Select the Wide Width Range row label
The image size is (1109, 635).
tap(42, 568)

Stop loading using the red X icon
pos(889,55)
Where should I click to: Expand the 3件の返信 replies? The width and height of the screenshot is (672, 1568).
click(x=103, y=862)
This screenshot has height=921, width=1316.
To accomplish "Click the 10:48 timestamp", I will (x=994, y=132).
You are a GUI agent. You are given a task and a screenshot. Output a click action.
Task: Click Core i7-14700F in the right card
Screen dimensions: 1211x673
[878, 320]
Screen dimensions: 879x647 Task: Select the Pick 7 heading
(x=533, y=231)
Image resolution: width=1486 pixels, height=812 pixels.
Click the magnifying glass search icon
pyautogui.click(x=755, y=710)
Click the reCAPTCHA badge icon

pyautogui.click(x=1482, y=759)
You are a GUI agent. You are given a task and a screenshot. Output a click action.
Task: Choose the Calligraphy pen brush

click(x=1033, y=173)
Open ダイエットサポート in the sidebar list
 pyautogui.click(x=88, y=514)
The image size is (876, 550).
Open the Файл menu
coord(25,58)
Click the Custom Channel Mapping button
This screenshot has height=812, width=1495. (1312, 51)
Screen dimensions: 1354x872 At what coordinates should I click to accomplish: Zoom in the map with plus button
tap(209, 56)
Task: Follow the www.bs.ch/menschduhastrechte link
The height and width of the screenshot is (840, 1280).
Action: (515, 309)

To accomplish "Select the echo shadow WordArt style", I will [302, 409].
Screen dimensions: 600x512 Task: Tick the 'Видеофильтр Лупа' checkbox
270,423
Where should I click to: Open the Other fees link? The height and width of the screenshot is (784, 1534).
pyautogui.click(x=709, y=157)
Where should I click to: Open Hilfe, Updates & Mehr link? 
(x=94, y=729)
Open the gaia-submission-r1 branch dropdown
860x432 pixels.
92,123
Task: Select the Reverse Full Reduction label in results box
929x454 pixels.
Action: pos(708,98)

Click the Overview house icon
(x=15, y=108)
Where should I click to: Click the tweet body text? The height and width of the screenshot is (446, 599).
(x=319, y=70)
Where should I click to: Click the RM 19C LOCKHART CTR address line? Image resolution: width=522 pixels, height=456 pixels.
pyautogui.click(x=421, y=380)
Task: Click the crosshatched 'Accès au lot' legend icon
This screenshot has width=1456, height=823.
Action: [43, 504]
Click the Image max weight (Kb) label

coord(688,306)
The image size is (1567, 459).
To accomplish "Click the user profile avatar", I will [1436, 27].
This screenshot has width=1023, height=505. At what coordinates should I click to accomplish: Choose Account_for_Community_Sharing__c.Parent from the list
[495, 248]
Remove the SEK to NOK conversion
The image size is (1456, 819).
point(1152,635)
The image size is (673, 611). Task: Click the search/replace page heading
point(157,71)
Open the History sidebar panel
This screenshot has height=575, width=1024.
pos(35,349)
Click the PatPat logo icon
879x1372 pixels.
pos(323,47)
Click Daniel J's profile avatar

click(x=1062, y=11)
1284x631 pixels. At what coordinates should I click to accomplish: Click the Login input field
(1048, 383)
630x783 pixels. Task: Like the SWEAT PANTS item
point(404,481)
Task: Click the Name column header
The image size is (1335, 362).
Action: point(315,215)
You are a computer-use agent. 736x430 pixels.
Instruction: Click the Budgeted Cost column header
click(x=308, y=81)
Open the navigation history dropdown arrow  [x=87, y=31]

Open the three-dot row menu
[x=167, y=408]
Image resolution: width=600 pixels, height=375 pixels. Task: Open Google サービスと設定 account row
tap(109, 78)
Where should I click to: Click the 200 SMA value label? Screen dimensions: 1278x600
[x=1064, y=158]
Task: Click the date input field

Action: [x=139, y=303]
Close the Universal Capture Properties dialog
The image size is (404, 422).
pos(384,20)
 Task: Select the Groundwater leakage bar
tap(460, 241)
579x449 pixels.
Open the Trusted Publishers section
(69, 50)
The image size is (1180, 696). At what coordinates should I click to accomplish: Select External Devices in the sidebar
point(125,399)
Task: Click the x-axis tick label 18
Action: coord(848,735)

# # #

[DIRECTIONS] Where the line with "Image resolution: width=1486" ends, your copy should end too; please return exactly the lines from the first line of the data through it.

[RESPONSE]
Select the Wide Width Range row label
The image size is (1109, 635).
tap(42, 568)

Stop loading using the red X icon
pos(889,55)
Where should I click to: Expand the 3件の返信 replies? The width and height of the screenshot is (672, 1568).
click(x=103, y=862)
This screenshot has height=921, width=1316.
To accomplish "Click the 10:48 timestamp", I will (x=994, y=132).
You are a GUI agent. You are given a task and a screenshot. Output a click action.
Task: Click Core i7-14700F in the right card
Screen dimensions: 1211x673
[878, 320]
Screen dimensions: 879x647 Task: Select the Pick 7 heading
(x=533, y=231)
Image resolution: width=1486 pixels, height=812 pixels.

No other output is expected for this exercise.